Something in each of us wants to be healed. This is the sacred in the depths of our being that wants to bring us to well-being, wholeness. This thing that impels us toward becoming whole is the god-life within each of us. This is the workings within the province and sovereignty of the sacred self. As our growing awareness admits into our lives the counsel of the unconscious as it shines forth in our dreams and in the stories, symbols and images that come to our attention, we enter into the ever-expanding circle of the sacred self as it takes within its embrace all that will be healed and reconciled within us.
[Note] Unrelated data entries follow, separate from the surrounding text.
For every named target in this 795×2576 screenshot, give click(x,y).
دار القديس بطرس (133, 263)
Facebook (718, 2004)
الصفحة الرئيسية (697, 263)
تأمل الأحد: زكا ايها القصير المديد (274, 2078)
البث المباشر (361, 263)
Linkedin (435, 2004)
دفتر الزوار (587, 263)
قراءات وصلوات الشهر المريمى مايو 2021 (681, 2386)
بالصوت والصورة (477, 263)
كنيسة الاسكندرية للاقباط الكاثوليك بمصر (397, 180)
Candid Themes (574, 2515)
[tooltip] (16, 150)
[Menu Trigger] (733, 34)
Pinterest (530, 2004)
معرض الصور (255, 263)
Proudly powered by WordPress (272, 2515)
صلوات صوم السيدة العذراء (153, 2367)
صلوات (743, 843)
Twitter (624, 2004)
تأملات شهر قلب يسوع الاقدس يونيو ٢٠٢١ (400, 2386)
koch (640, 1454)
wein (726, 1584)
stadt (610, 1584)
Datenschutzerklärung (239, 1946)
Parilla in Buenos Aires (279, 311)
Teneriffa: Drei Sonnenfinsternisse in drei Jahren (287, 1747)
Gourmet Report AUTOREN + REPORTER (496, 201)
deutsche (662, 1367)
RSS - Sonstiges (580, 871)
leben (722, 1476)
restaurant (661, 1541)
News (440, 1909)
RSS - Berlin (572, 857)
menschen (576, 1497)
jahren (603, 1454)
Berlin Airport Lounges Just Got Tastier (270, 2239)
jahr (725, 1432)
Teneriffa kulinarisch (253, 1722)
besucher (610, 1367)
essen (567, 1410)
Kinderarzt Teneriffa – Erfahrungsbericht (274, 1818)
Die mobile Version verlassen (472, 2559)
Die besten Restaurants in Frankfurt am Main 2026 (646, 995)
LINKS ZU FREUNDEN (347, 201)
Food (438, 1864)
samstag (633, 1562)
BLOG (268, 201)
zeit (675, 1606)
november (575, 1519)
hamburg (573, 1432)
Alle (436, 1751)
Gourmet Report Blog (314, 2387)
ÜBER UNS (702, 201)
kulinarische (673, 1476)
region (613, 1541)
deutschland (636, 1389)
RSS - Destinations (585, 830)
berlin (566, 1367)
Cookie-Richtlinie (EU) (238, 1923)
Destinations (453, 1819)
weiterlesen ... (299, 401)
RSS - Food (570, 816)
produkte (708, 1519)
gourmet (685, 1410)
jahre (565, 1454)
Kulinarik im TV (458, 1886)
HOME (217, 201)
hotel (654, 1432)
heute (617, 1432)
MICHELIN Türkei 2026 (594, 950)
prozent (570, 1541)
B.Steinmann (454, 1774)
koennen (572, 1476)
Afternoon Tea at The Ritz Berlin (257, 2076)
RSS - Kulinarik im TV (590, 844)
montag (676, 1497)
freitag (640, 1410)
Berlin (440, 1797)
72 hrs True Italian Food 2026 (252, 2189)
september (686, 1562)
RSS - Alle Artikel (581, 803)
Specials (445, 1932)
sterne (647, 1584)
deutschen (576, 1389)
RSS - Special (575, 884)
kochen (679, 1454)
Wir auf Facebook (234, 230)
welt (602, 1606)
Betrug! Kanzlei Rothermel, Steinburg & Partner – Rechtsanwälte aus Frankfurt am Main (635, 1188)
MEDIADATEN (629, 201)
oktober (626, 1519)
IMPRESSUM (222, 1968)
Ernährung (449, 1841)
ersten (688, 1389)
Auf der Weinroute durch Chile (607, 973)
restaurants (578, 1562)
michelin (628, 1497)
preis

Lent is dark. It’s time of year is in that no man’s land between the harshness of winter and the first buddings of spring. Here we are on the cusp of new life, in an as yet uncreated space. But creative spirituality uses the darkness, it embraces our brokenness, what is limited and wanting within us, and makes new life from it. Up through dirt comes the flower. The bud needs the darkness of the earth to spring to life. Even in our own dirt and darkness we find the healing embrace of the sacred self, the unconditional embrace of the Christ-life. In the garden nothing is excluded, all is used. This is where the sacred and the human become indistinguishable. In this uncreated space, like the first dawning of creations, we are ever on a journey of self-discovery so that we might come to know the ever-present horizon of our being. We are ever in the process of becoming. Becoming healed, becoming whole, becoming sacred.